A companion site to the 200 years of Australian technology, “Bright Sparcs“, hosted by the University of Melbourne.
A register of people involved in the development of science, technology, engineering and medicine in Australia, including references to their archival materials and bibliographic resources.
At first sight this looks like a good site but it appears to be pensioned off, with broken links and no update since Feb 07. As for bibliographic resources, the entries appear to be bland and boring to the point of being almost a waste of space. They do not even link to Australian Dictionary of Biography where the entries are superb.
Compare the two for the great professor of Agriculture, Sir Samuel Wadham (1891-1972). The Bright Sparcs Wadham and the ADB Wadham. Extracts from the latter:
Maintaining high scholastic standards, Wadham displayed ‘scientific interest and enterprise’, and won prizes in history, divinity and English, despite being ‘too sententious’ and ‘fond of moralizing’. He gained colours for cricket, bowling to the great W. G. Grace in a match against the Marylebone Cricket Club in 1910. His coach commented variously that he: ‘Has an enormous leg-break and uses his brains well’; cannot ‘keep still when batting’; and needs to be ‘rather more silent’.

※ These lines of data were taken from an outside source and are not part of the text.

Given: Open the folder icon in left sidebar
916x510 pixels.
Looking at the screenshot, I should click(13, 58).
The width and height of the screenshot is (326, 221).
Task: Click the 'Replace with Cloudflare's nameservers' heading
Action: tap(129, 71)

Wadham had considerable influence as an educator. He was highly articulate; in Who’s Who ‘talking’ appeared as his sole recreational interest, although in the Australian version he added ‘and sleeping’. Usually lecturing extempore, he illustrated his themes with anecdotes and ironic humour. He had an ‘inimitable and whimsical style’ but spoke with passion, communicating his enthusiasm. Much of his material was informed by a ‘dry cynicism’. Students from the country, such as F. J. R. Hird, later recalled the impact of encountering for the first time a teacher whose treatment of questions was open and inquiring. Wadham’s mission was to educate students in science as applied to agriculture; his approach was eclectic, thematic, philosophical, and with some biological science woven into the economic and sociological context of agricultural practice. His social conscience, his concern for environmental conservation, and his emphasis on the development of problem-solving skills were explicit.
An inquiry in 1928 into the dairy industry in the eastern States, on behalf of the Council for Scientific and Industrial Research, had begun Wadham’s long record of service on government bodies. He was a member in 1934-35 of Sir Herbert Gepp’s royal commission on the wheat, flour and bread industries, and in 1943-46 of the Commonwealth Rural Reconstruction Commission. The period of the latter assignment was the most strenuous of his life, as he wrestled with the whole gamut of rural problems in Australia; the nature of soldier settlement after the war was one significant outcome. Much of the commission’s work fell on Wadham and C. R. Lambert, and the two wrote most of the ten substantial reports.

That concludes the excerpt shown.